Dfam-consortium / RepeatMasker

RepeatMasker is a program that screens DNA sequences for interspersed repeats and low complexity DNA sequences.
Other
230 stars 50 forks source link

Penelope annotation #258

Closed anna-elisabet closed 1 month ago

anna-elisabet commented 5 months ago

Hello,

With multiple runs of RepeatMasker 4.1.5 on my genome, I noticed that when masking with RepBase libraries, Penelopes are reported at 0.00%, and with my own, classified de novo library, Penelopes are at 1%. This also depends on whether I label them as "#PLE" or as "#LINE/Penelope" (as it is labeled in the RepBase database). With the "#LINE/Penelope" classification, 0% Penelopes are reported and LINEs are increased. I inferred that this classification leads to Penelopes being counted under "LINEs" and not "Penelopes".

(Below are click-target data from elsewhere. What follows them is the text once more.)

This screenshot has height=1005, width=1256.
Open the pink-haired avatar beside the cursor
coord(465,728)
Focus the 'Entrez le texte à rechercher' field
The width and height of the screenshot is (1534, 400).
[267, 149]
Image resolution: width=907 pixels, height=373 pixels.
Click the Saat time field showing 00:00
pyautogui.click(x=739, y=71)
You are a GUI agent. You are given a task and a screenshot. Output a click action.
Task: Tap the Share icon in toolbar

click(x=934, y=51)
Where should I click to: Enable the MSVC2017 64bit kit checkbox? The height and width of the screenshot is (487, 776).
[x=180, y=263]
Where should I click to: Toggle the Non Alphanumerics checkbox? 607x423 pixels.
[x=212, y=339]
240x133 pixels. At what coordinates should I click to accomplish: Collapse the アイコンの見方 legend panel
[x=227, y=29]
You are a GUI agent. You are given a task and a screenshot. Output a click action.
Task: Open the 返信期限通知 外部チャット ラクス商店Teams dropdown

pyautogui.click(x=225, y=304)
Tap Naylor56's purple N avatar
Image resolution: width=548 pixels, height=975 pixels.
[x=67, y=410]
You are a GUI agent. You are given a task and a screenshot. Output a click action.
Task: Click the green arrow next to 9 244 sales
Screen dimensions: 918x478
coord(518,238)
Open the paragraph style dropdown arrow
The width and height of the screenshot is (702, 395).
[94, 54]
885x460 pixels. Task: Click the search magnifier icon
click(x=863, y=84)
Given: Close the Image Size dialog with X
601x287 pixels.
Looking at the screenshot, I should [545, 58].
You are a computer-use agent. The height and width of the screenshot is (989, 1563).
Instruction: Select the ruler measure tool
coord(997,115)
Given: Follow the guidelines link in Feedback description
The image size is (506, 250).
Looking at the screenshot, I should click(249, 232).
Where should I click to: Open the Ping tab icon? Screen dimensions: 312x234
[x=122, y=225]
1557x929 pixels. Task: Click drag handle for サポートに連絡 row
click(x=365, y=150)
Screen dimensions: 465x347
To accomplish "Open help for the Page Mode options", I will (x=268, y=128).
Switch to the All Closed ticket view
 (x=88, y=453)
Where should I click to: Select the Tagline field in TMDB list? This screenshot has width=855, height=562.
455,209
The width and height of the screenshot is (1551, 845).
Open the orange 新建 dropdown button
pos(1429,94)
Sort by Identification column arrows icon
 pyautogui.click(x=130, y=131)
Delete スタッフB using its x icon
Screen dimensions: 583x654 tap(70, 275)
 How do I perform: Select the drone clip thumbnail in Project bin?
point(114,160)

My question is whether my conclusion is right, and whether I need to reclassify the RepBase library (installed for RepeatMasker) so that all the elements classified "#LINE/Penelope" are changed to "PLE", to ensure correct annotation in the tbl file.

Thank you

rmhubley commented 2 months ago

The .tbl file is just one way to tabulate the results and as you found is quite opinionated about it. I would suggest using the utility "RepeatMasker/util/buildSummary.pl " to process your .out file. This will give per-family stats so that you can tabulate them as you like.